「若能使舉世煞起,處處都是如我一般的真煞,我只是一個引子。你知道世間只有一個薛清秋,但世間可以有無數個我。」邪煞似乎看出了虛淨的憂慮,居然很耐心地對他解釋。
虛淨搖了搖頭,這不靠譜,舉世真煞聽著很可怕,但他總覺得未必能達到那樣的環境。
薛牧又不是吃素的。
「至於我自身……」邪煞悠悠道:「確實不僅是以煞氣繼續壯大這麼一種途徑,還有一種更直接的。

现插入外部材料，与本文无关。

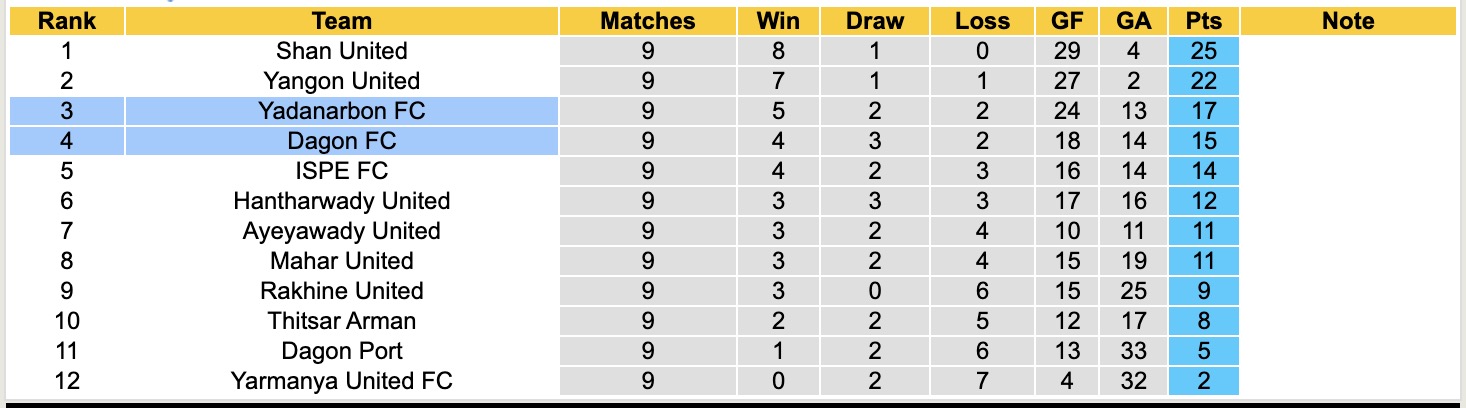Image resolution: width=1466 pixels, height=408 pixels.
Task: Click the Pts column header
Action: (x=1203, y=21)
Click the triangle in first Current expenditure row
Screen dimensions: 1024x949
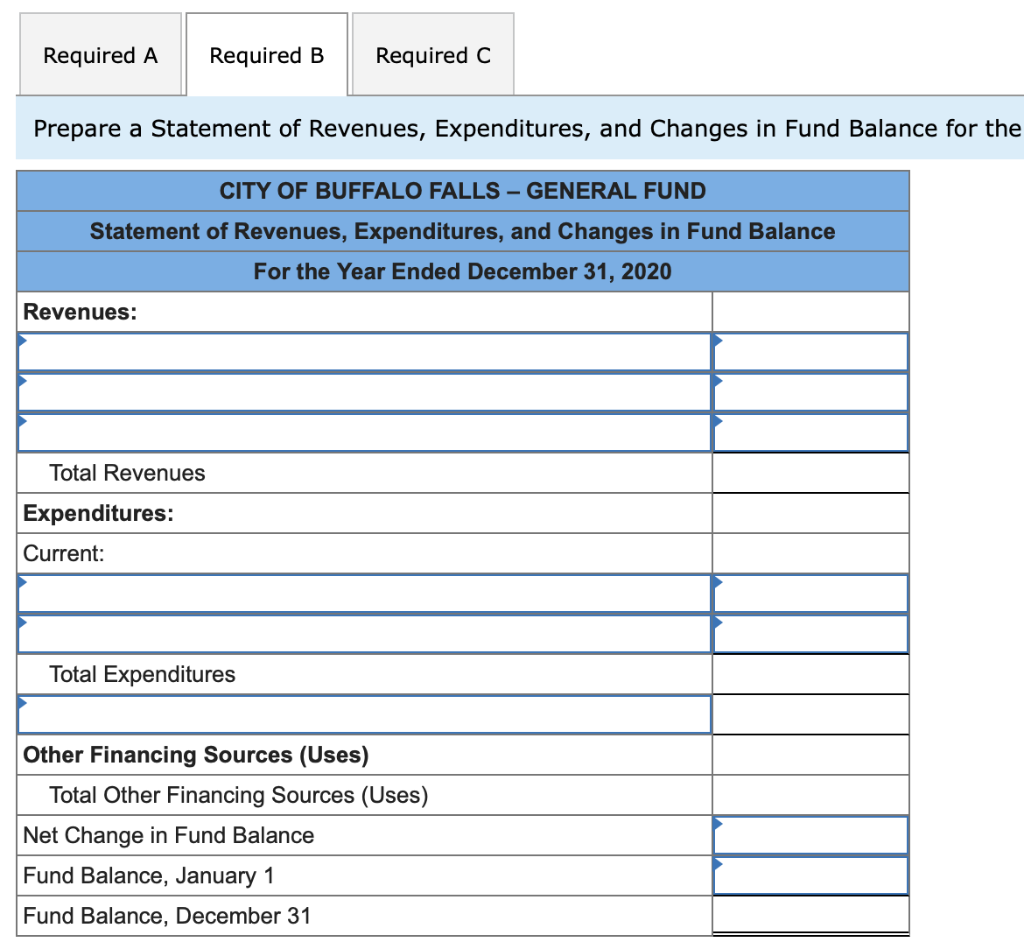coord(20,582)
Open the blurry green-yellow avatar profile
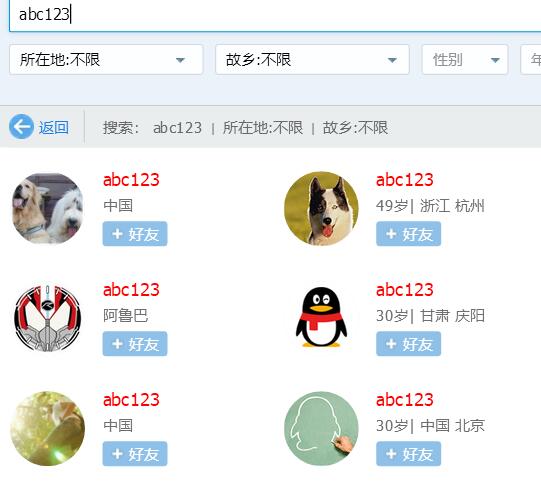The height and width of the screenshot is (486, 541). [x=48, y=428]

」
虛淨道:「哪一種?」
邪煞赤紅的瞳仁在虛淨身上逡巡了一下,很詭異地舔了舔唇角:「一絲心血之靈,哪裡夠呢……若能找到一個相性相合的問道者,真正合而為一,有人的靈性,帶著人自己的修行自己的記憶自己的一切,與我的力量徹底相融結合在一起,那才是極致的完美,是堪比九鼎歸一的真正齊天之能。很多很多年前,世上有很多這種煞……」
虛淨暗自沉吟,這與他之前理解的不太一樣。
這意思的合體,不是如常天遠那種邪化,實際是以合體者為主,邪煞誕生的自我意志都會被揉合進去,成為一個新的靈魂。可見邪煞這種毀滅之慾,是包含它自身的,它和人的思維不同,根本不會去思考自己要怎麼存在。
或者說合了體,也是另一種形式的存在。
反正對它而言只要能達成毀滅的目的,就可以。
這其實是很有趣的東西……
「之前在秘窟,那個長髮女子,著實相合。」邪煞很是遺憾地嘆了口氣:「其實連藺無涯也很相合的……可惜可惜。薛清秋這類不行,她之道南轅北轍,只會靈魂相沖,磨滅意識,又或者靈魂互斥,限制能力,這樣價值很小。」
虛淨沉默片刻,慢慢道:「到得人世,再慢慢找吧,天下之大總是有的。就算沒有,我們還可以再謀夤夜。」
………
虛淨與邪煞離去好一陣子之後,薛牧帶著秦無夜和葉孤影從北方繞了一大圈,抵達原海天閣所在的島嶼位置。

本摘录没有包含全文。